CREATE OR REPLACE procedure STARBASE.convert_date 
      ( number_of_days IN integer 
         , nDate OUT number) 
is 
    nDateOffset number; 
    CurrentDate date; 
    Month integer; 
    Day integer; 
    year number; 
    success boolean := false; 
    bLeapYear boolean:=false;
    nDaysInMonths number; 
    nLeapDays integer; 
    fDate number (16,10); 
    rgMonthDays number(5,0); 
begin 
    select sysdate - number_of_days 
    into CurrentDate 
    from dual; 
    nDateOffset := 693959; 
    select to_number(substr((TO_CHAR (CurrentDate, 'MM-DD-YYYY')) , 1, 2), '99') - 1 
    into month 
    from dual; 
    select to_number(substr((TO_CHAR (CurrentDate, 'MM-DD-YYYY')) , 4, 2), '99') - 1 
    into day 
    from dual; 
    select to_number(substr((TO_CHAR (CurrentDate, 'MM-DD-YYYY')) , 7, 4), '9999') 
    into year 
    from dual; 
    if ( mod(year , 4) = 0 ) 
        and ( ( mod(year , 400) = 0) or ( mod(year , 100) <> 0 )) 
    then
        bLeapYear :=true; 
    end if; 
    nLeapDays := 0; 
    if ( bLeapYear = true) and ( Day = 28) and ( Month = 1 ) 
    then 
        nLeapDays := 1; 
    end if; 
    select substr(to_char(last_day(CurrentDate) , 'DD-MM-YYYY') , 1 , 2)
    into nDaysInMonths 
    from dual; 
    if Month = 0 then 
        rgMonthDays := 0; 
    elsif Month = 1 then 
         rgMonthDays := 31; 
    elsif Month = 2 then 
        rgMonthDays := 59; 
    elsif Month = 3 then 
        rgMonthDays := 90; 
    elsif Month = 4 then 
        rgMonthDays := 120; 
     elsif Month = 5 then 
         rgMonthDays := 151; 
     elsif Month = 6 then 
         rgMonthDays := 181; 
     elsif Month = 7 then 
         rgMonthDays := 212; 
     elsif Month = 8 then
         rgMonthDays := 243; 
     elsif Month = 9 then
         rgMonthDays := 273; 
     elsif Month = 10 then 
         rgMonthDays := 304; 
     elsif Month = 11 then 
         rgMonthDays := 334; 
     elsif Month = 12 then 
         rgMonthDays := 365; 
     end if;
     nDate := Year*365 + Year/4 - Year/100 + Year/400 + rgMonthDays + Day + 1; 
     if( Month < 2 ) and ( bLeapYear = true) then 
         nDate := nDate - 1;
     end if;
     nDate := nDate - nDateOffset; 
 exception 
     when others then raise; 
end convert_date;

我不知道怎么用它。

我怎么才能读懂它呢？

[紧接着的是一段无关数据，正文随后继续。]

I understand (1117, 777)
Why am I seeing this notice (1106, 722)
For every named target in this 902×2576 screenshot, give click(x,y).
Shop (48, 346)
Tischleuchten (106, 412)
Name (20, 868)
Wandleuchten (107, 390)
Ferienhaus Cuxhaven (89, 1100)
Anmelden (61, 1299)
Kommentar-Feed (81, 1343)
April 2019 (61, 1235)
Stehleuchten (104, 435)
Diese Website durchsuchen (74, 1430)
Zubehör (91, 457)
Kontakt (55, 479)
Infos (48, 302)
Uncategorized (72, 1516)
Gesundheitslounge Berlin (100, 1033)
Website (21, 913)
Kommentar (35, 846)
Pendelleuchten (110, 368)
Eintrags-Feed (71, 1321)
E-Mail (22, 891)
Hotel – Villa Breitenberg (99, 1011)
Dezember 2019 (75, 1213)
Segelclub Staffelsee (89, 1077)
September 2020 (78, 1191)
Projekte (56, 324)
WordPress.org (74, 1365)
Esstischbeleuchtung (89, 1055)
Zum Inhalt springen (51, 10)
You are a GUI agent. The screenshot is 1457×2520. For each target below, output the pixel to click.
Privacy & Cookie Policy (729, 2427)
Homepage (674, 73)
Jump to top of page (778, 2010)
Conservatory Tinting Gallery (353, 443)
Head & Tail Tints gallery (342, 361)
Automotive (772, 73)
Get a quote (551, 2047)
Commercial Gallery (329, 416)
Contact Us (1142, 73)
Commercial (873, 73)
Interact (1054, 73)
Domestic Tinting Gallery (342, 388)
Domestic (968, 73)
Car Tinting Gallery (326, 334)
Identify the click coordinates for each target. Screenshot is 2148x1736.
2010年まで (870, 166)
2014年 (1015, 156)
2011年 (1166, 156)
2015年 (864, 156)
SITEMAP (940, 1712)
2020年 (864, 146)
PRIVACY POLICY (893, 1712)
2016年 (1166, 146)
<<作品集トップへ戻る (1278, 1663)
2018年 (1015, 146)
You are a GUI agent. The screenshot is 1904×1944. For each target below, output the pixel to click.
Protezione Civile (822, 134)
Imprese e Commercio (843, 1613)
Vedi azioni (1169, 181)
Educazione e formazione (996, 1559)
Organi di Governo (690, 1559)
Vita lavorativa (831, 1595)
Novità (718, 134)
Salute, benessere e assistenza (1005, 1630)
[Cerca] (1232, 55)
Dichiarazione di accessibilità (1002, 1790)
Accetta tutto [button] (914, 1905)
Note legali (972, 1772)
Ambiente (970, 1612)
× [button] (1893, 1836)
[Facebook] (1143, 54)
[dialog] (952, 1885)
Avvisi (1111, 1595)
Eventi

请帮帮忙。谢谢

Answer 1

数字693959是这里的线索。这是从1/1/00 (零年从来不存在，但我离题了)到12/30/1899的天数。该日期通常被用作旧数据库的纪元，其中日期表示为双精度。所以像这样的东西应该会让你重回正轨：

CREATE FUNCTION float_to_date(p_days NUMBER)
RETURN DATE IS
BEGIN
  RETURN to_date('1899-12-30', 'YYYY-MM-DD') + p_days;
END;

当然是测试一下。数字37137.4347569444应对应于2001-09-03 10:26:03。